Plastic Surgery: Scary Similarity in South Korea

Part three!

South Korea. The Land of the Morning Calm. And soon to be known as the Land of a Thousand Doppelgangers. You thought that cosmetic surgery here in the US was intense? Oh no. We haven’t even skimmed the surface. South Korea has the highest rate of plastic surgery per capita in the world.

Imagine your parents actually encouraging you to alter your face and body. What would you do if it was your mother’s idea for you to get double eyelids or your father’s wish for his daughter to have perfectly symmetrical ears? I’d instantly become self conscious and wonder if my parents ever really thought I was beautiful.

In South Korea, however, plastic surgery and become mainstream and desirable. It’s so common that girls joke about how they likely have the same doctor. Finding someone who hasn’t gone under the knife is like finding hen’s teeth. Most girls will pay for it themselves, but sometimes their mothers will chip in. Mothers seem to be the primary sources of pressure for plastic surgery. Guess why?

They don’t want their child to be the ‘ugly one’.

It would seem, however, that the beauty aspect has another basis in the job market. Everyone knows that attractive people have better luck in obtaining jobs and have better opportunities, and South Korean parents aren’t about to let their kids miss out. This creates a more extreme version of what Americans call ‘keeping up with the Joneses’, except parents aren’t purchasing more expensive cars. Instead, they’re buying their kids more expensive faces.

And all of this is way more extreme that you’d initially expect. Sure, it begins all ‘innocent’ and such, when girls start with the basics, meaning double eye surgery and the typical nose job. I’d assume that Botox is sometimes added to accentuate the cheekbones and make them appear higher. But now there’s this thing called double jaw surgery.


Which isn’t even technically labeled as cosmetic surgery at all. It’s the type of reconstructive plastic surgery I mentioned in the first installment. Double jaw surgery is meant primarily for facial deformities, but it also has a tendency to slim the face, making it more of a V shape. The beauty industry in South Korea caught on to the benefits of this approach pretty fast.

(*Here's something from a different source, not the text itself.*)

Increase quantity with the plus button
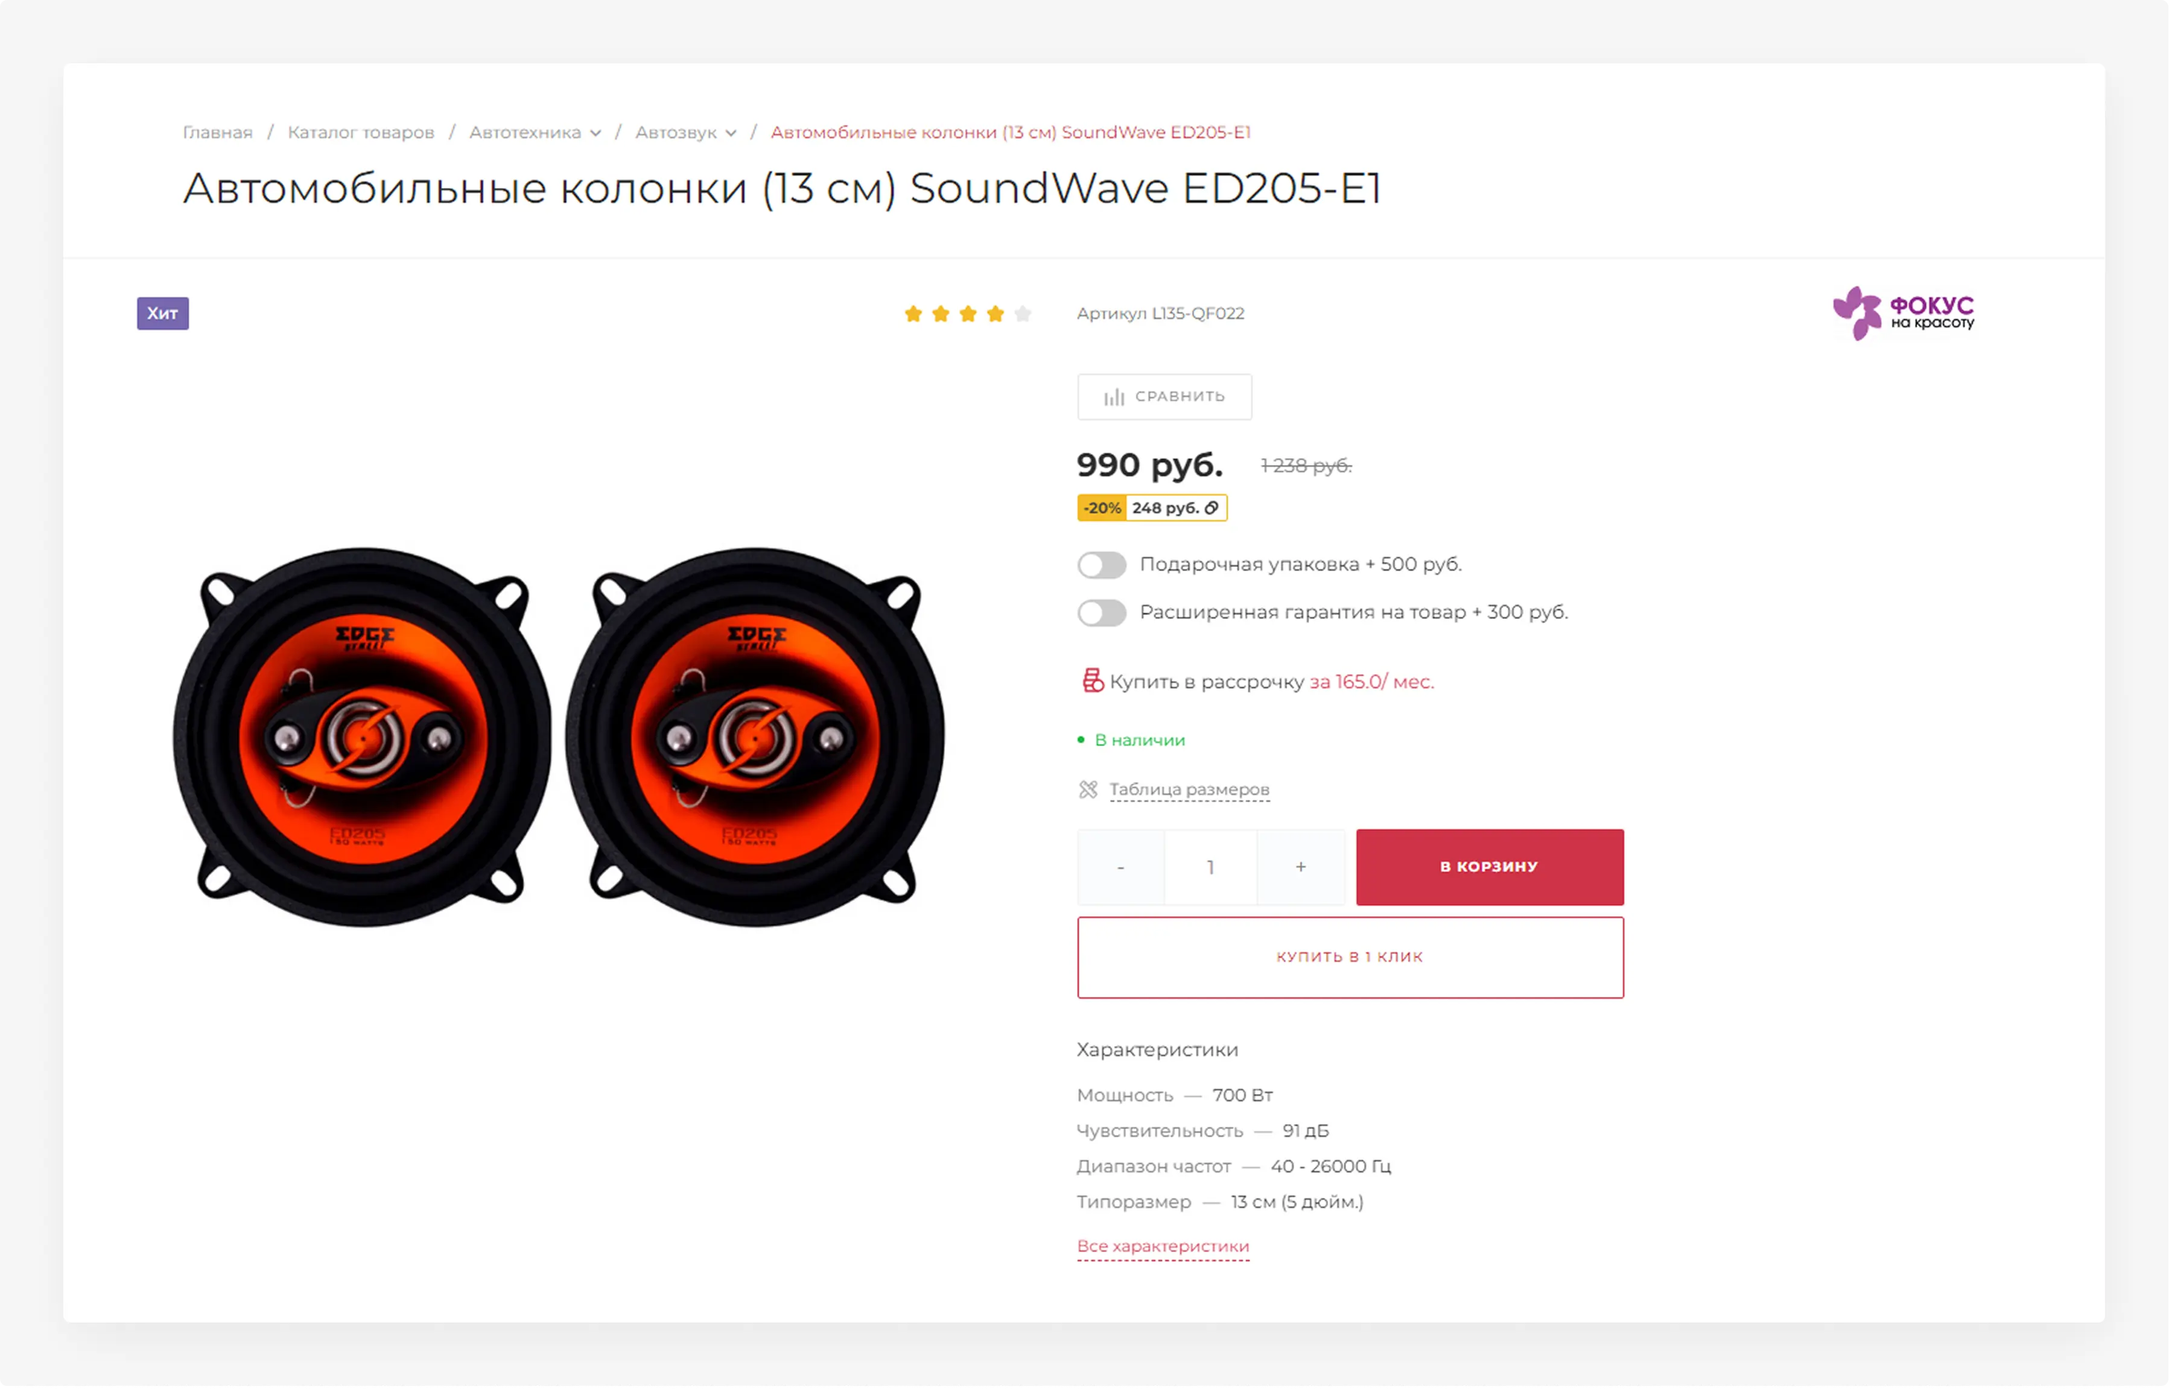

This surgery isn’t like Botox or a typical nose job. It completely alters your bone structure. The inherent risks of such procedures are infinitely more dangerous. And though success claims are made about how it’s changed lives, there are still others who post on forums about how their lives are a living hell because of it. Side effects include numbness, inability to chew, and nerve damage. Can you imagine risking nerve damage for a different chin? I’m teased about my cleft, but I’m not hazarding the possibility of inadvertent drooling so I can avoid scrutiny.

Also worrisome is the presence of apps. Yes, you read that right. Read it again, the rest will be waiting…done? Apps for plastic surgery are available in every country, and at last count the most popular ones had around 100,000 downloads. And yes, their presence enough is cause for worry. But for a beauty obsessed country like South Korea, imagine the dangers.

Screenshot of a plastic surgery app
Screenshot of a plastic surgery app

Beauty is highly prized in South Korea. Girls everywhere are paying for procedures. These apps range highly in functionality, from before and after scenarios to price quotes. Decisions regarding surgery are serious and should never be taken lightly, but these apps make it seem harmless. Of the apps that I saw, one of them included a disclaimer about varying results and a good chunk mentioned that their apps shouldn’t be used as replacements for medical advice.

I applaud that. However, they don’t discuss the dangers of plastic surgery, which I saw to be a huge problem. The dangers are real and they should be presented as strong possibilities. We don’t live in Candy Land, people. Cutting open your body isn’t sunshine and daisies. It’s messy and complicated work and needs to be treated as such.

Last but not least, we have the question of the Miss Korea pageant. Have you heard? Surely you’ve heard.

Contestants in the 2013 Miss Korea pageant
Contestants in the 2013 Miss Korea pageant

I realize racist stereotypes exist about all Asian women looking the same. I’ve heard them and I hate them.

The phenomenon of what seems to be universal plastic surgery among South Korean women, however, tends to justify the claim that they are becoming more similar in appearance. This conclusion is not coming from a racist standpoint, it’s coming from valid conclusions based on common sense and statistics.

We’ve discussed that women have plastic surgery primarily for beauty (which has a connection to the job market). So it makes sense that it would be noticeable within beauty contests, yes? And it is. It’s so very, very obvious.

Google the most recent Miss Korea and you can judge for yourself. Their scary similarity has already been noticed by a slew of people. Many of the women have incredibly similar features and all look very much alike. So alike, in my opinion, that they could be related to one another. When looking at before and after pictures, it’s clear that the goal is defining the features, rather than exaggerating them and making them exotic, like I discussed in the previous installment.

It’s pretty scary. Not just that it’s so prevalent, but the fact that rates are so high and the decisions are made so lightly. South Korea is pretty small compared to other countries, but that doesn’t mean there won’t be a big impact. What do you think, LivLunatics? Is this something to worry about, or is it just a passing fad?